| Brief 1 |
Answer these from the text on finding a specific tag below, one line each:
(a) Which property holds a tag's UUID?
(b) What error message does the code throw when no tag matches?
(c) Why does querying by UUID bring no performance advantage?
| Brief 2 |
Please duplicate the stretch of the text on finding a specific tag from "It should be" through "querying by UUID.".
| Brief 3 |
Write the next part of the text on finding a specific tag, starting after its last sentence.

| Quoted passage |
********

Finding a specific tag

Each tag is uniquely identified by a UUID (available as tag.uuid). This could be used to pass a query to platform.discoverTags():

var uuidOfTag = 'DESIRED UUID VALUE';
platform.discoverTags({ uuid: uuidOfTag }).then((tags) => {
    if (tags.length === 0) throw new Error("tag not found");
    return tags[0].discoverSensors();
}).then((sensorList) => {
    var tag = sensorList[0].wirelessTag;
    console.log("Sensors of tag", tag.name, tag.uuid);
    sensorList.forEach((sensor) => {
        console.log("..", sensor.sensorType, "sensor");
        console.log("    reading:", sensor.reading);
        console.log("    state:", sensor.eventState);
        console.log("    armed:", sensor.isArmed());
    });
});

It should be noted that this has no performance advantage over filtering the list of tag objects from platform.discoverTags(), because the JSON Web Service API has no server-side support for querying by UUID.

********

| Data to examine |
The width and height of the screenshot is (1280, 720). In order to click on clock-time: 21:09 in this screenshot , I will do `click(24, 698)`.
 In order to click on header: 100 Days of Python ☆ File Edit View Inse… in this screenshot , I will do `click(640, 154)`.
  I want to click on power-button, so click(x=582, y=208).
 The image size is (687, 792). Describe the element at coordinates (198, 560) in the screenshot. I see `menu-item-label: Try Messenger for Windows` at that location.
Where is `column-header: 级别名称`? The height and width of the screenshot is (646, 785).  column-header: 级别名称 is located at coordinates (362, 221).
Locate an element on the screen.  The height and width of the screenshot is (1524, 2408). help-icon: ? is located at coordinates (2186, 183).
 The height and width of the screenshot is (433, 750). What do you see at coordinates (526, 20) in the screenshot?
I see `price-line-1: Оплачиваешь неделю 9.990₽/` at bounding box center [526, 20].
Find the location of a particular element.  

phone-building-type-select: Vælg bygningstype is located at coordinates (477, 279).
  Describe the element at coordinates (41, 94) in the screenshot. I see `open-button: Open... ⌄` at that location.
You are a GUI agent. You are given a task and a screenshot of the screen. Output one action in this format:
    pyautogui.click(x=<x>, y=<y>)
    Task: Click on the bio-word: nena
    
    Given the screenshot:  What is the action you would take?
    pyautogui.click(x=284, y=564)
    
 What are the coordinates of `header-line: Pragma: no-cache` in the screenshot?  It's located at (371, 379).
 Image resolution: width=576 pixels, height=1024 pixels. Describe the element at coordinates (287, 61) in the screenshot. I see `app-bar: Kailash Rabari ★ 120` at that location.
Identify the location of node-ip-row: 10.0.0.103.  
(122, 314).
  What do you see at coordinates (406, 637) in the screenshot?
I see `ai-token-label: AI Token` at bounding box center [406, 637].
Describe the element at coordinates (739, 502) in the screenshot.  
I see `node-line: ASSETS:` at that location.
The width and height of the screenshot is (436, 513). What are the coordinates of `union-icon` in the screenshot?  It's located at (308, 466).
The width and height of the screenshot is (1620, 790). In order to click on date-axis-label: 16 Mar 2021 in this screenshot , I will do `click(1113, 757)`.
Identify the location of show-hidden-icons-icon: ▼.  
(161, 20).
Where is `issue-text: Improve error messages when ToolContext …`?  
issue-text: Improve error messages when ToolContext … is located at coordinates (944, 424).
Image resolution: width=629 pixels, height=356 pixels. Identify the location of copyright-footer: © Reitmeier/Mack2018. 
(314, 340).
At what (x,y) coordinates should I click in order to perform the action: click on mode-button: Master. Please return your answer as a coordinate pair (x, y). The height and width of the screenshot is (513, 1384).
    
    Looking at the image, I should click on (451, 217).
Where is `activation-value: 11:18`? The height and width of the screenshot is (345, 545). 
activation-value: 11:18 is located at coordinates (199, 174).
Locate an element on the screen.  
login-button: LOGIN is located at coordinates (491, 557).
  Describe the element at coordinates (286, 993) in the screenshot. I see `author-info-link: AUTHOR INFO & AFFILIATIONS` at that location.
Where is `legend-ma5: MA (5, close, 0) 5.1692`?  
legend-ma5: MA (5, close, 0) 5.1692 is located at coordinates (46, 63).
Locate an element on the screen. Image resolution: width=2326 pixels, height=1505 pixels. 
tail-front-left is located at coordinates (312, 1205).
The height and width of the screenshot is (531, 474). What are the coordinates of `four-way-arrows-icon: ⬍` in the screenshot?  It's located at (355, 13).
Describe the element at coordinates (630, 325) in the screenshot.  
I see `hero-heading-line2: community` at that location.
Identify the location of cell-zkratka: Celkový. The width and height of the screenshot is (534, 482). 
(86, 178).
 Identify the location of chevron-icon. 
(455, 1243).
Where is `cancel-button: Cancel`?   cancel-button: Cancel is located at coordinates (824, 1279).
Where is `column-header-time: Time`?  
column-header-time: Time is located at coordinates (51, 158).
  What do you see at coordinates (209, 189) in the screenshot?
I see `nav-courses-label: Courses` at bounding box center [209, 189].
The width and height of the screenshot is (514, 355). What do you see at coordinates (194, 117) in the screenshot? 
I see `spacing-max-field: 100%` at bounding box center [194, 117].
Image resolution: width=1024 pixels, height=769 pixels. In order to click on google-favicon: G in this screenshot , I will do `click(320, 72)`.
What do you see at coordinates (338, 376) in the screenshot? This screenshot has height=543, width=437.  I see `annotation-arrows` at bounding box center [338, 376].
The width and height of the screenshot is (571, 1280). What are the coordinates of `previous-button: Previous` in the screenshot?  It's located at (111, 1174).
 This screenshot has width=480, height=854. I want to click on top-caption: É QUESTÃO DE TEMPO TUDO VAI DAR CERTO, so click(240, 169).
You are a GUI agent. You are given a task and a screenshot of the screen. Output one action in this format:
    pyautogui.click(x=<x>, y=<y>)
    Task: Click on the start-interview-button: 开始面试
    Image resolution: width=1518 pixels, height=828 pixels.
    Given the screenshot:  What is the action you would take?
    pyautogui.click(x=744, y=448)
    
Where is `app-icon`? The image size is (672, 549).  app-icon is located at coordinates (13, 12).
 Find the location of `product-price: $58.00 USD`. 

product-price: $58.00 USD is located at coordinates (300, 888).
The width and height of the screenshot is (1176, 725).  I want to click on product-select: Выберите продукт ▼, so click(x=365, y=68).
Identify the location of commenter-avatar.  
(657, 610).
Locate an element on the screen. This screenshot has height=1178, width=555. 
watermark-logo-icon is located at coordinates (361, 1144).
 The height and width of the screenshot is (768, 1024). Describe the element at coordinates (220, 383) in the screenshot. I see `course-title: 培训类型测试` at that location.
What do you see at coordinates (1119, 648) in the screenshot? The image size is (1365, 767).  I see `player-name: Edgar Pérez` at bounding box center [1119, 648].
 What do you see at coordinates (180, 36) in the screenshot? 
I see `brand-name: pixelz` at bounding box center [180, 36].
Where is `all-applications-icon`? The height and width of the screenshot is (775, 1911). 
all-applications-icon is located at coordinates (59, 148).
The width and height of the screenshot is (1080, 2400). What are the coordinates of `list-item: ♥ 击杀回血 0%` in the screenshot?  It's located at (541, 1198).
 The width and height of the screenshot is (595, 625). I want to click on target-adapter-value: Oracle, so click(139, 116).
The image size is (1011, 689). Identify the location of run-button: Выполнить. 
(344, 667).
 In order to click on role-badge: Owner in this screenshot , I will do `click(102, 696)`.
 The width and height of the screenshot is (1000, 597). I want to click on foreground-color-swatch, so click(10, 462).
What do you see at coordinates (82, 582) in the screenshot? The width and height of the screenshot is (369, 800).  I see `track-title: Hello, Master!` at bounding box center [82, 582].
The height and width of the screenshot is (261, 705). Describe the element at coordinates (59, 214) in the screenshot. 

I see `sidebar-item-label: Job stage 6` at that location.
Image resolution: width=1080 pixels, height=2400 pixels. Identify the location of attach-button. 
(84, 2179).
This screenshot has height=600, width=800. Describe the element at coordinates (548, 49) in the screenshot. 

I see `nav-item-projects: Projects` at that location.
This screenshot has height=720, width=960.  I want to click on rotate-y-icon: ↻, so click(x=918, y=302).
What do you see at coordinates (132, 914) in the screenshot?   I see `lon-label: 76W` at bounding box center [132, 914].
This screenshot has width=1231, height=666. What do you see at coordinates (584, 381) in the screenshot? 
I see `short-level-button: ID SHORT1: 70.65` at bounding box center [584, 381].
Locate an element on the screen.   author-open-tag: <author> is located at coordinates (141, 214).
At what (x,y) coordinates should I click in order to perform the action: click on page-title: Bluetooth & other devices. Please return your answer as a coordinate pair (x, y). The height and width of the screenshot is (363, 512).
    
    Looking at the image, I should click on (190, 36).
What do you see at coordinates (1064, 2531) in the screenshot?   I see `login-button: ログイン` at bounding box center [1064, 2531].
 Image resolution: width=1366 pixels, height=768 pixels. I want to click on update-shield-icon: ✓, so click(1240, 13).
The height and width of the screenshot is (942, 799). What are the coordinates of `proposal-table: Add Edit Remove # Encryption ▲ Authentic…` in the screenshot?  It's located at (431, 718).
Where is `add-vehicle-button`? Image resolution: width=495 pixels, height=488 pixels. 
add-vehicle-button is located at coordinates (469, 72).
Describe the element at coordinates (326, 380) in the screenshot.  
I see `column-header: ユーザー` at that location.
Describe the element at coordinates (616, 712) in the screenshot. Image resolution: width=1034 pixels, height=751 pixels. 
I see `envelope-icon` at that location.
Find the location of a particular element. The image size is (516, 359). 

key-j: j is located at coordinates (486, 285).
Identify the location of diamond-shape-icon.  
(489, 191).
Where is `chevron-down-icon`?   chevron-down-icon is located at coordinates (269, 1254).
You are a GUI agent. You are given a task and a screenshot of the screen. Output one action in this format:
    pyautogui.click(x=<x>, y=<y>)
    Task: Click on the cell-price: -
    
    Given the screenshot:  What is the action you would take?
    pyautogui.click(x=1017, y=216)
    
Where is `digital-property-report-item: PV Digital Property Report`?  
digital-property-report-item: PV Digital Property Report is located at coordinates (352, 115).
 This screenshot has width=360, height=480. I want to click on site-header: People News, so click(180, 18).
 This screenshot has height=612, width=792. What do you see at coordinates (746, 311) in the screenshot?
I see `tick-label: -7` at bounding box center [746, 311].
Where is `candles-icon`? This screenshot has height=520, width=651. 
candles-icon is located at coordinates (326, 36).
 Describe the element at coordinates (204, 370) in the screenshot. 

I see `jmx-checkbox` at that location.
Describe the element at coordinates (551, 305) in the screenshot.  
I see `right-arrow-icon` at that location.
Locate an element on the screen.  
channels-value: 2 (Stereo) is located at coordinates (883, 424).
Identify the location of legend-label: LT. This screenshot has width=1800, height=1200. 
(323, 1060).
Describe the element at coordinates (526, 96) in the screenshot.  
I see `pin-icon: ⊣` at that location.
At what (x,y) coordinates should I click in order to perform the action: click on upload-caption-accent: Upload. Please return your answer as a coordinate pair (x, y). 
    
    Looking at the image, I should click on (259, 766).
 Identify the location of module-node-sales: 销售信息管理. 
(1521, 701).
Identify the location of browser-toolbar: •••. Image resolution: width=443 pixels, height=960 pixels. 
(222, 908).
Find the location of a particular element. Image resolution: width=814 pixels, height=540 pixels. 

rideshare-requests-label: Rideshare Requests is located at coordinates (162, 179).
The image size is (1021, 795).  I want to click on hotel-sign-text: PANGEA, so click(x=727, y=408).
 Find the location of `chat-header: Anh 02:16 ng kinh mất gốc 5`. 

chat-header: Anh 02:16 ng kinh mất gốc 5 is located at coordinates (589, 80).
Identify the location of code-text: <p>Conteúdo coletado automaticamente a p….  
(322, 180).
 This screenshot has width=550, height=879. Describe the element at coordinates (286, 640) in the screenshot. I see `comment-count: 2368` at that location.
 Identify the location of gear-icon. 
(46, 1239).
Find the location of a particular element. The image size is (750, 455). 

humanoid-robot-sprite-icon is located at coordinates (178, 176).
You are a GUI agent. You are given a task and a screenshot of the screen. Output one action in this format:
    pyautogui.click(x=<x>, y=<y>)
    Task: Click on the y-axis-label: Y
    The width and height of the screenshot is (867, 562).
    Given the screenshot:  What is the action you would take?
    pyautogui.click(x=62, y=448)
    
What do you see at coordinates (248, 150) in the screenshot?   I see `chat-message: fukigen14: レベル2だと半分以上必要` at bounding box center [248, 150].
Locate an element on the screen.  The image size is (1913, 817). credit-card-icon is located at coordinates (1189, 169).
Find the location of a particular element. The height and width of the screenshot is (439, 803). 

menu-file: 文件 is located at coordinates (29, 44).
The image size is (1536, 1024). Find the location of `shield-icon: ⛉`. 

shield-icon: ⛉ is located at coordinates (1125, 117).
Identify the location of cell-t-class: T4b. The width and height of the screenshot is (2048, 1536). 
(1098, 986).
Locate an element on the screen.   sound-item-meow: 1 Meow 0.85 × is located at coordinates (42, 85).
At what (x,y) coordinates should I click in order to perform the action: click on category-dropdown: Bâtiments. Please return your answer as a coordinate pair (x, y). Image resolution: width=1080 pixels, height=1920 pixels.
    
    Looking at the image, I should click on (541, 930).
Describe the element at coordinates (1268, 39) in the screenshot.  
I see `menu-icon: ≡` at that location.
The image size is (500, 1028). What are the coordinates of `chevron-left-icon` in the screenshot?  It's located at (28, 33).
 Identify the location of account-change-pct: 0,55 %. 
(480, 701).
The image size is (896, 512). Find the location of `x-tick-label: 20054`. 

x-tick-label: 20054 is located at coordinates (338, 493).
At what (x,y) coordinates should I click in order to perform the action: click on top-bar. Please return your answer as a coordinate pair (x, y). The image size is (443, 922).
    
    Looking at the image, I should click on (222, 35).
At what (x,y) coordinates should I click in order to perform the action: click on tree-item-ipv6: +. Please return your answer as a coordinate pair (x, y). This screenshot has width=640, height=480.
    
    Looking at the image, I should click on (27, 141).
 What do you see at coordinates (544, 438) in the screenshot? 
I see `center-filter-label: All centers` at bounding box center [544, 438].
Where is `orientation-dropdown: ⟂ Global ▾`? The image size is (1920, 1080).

********

| Output 1 |
(a) tag.uuid
(b) "tag not found"
(c) The JSON Web Service API has no server-side support for querying by UUID.

| Output 2 |
It should be noted that this has no performance advantage over filtering the list of tag objects from platform.discoverTags(), because the JSON Web Service API has no server-side support for querying by UUID.

| Output 3 |
Another way to uniquely (at a moment in time) specify a tag is by tag manager (as identified by its MAC) and the tag's slaveId (a consecutive numbering for the tags associated with a tag manager):

var MAC = '123456789ABCDEF' // replace with MAC of tag manager;
var slaveId = 12; // replace with slave ID of desired tag;
platform.findTagManager(MAC).then((tagMgr) => {
    if (! tagMgr) throw new Error("tag manager not found");
    return tagMgr.findTagById(slaveId); // rejects if not found
}).then((tag) => tag.discoverSensors()).then((sensorList) => {
    var tag = sensorList[0].wirelessTag;
    console.log("Sensors of tag", tag.name, tag.uuid);
    sensorList.forEach((sensor) => {
        console.log("..", sensor.sensorType, "sensor");
        console.log("    reading:", sensor.reading);
        console.log("    state:", sensor.eventState);
        console.log("    armed:", sensor.isArmed());
    });
}).catch((err) => console.error(err.stack ? err.stack : err));

For an account with access to many tags this may perform noticeably better than filtering by UUID, because once the tag manager is found (and the number of tag managers is likely at least an order of magnitude smaller than the number of tags), obtaining the tag's data by slaveId is supported server-side.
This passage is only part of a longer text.